Norway spruce susceptibility to bark beetles is associated with increased canopy surface temperature in a year prior disturbance

Abstract

Forest pest infestation is a major driver of tree mortality, altering ecosystem functioning, changing microclimates, and causing significant woodland loss globally. We examined environmental effects on Picea abies susceptibility to bark beetle Ips typographus before and during a multi-year severe outbreak in a protected, natural, Norway spruce-dominated mountain forest in Central Europe. In contrast to recent publications that focus on identifying spectral signatures related to the early (“green”) beetle attack stage, we investigated large-scale signals indicating the predisposition of stands to herbivore infestation in the year preceding the outbreak, using remotely sensed (RS) climate and ecological data. Through partial least square regression, we analyzed interactions between microclimate variables related to susceptible, infested, and healthy spruce stands.

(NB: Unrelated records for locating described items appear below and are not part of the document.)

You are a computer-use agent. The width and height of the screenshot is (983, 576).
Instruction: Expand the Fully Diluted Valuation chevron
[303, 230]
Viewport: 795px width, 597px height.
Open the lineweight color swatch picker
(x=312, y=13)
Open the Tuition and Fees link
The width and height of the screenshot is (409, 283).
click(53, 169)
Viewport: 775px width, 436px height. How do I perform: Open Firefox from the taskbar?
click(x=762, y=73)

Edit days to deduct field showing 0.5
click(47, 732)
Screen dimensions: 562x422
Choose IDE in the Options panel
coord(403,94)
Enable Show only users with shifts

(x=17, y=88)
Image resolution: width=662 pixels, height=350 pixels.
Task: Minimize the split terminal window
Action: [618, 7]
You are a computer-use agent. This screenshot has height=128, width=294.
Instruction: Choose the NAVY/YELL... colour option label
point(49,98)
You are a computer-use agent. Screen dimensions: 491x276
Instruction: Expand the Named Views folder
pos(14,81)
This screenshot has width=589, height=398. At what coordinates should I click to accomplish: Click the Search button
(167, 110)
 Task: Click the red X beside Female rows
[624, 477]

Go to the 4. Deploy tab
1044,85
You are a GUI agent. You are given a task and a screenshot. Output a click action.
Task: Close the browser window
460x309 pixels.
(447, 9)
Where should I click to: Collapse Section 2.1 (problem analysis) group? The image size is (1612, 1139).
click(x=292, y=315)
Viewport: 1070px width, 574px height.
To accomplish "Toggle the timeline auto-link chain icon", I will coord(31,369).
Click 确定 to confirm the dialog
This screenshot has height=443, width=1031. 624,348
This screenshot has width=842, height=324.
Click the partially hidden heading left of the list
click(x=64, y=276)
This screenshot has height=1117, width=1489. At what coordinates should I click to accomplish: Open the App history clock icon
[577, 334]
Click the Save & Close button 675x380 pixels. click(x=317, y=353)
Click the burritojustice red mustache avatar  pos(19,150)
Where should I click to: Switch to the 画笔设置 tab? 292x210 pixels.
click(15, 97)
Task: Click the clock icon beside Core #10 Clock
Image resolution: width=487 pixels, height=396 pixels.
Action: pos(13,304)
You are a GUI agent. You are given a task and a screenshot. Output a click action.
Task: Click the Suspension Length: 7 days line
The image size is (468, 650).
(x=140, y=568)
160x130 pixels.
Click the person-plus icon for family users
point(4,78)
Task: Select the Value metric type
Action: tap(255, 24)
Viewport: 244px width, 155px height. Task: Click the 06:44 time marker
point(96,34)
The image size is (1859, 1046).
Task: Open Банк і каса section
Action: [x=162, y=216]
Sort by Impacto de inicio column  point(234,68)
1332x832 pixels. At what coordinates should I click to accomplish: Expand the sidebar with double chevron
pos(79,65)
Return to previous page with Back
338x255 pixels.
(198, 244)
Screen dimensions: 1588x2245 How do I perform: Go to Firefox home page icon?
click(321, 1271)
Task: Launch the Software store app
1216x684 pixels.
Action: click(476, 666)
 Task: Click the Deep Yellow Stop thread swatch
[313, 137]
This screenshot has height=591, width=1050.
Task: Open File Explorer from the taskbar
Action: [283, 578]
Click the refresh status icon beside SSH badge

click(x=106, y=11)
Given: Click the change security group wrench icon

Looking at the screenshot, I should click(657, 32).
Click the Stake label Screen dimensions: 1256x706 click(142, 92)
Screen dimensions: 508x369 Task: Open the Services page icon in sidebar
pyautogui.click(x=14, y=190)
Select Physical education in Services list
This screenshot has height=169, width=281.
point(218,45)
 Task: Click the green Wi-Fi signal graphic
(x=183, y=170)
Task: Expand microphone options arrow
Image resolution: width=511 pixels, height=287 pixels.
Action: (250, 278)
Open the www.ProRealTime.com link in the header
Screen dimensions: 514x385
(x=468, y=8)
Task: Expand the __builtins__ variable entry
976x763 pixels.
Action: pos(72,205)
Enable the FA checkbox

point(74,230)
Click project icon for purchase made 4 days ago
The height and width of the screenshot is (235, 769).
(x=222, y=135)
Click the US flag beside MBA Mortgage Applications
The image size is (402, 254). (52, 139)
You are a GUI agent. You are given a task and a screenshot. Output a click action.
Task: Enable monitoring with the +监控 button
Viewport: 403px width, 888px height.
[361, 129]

Using RS classification maps, we reconstructed the annual forest area changes from 1985 to2020 and linked it to previous climate events.Our findings indicate that the surface temperature in stands subsequently attacked was higher compared to intact stands in the year prior colonization. Over the research period, the forest’s original cover decreased by 50%, with an average annual change of 1.5%. The recorded episodes of above-average tree mortality were linked to extended summer warming and short-term winter temperature declines, accompanied by windstorms. We argue that the use of remotely sensed temperature data can aid in predicting landscape scale spruce susceptibility to bark beetle outbreak one year before the actual attack occurs. This prediction could substantially improve management of forest disturbance, by providing more time to implement preventive or protective measures.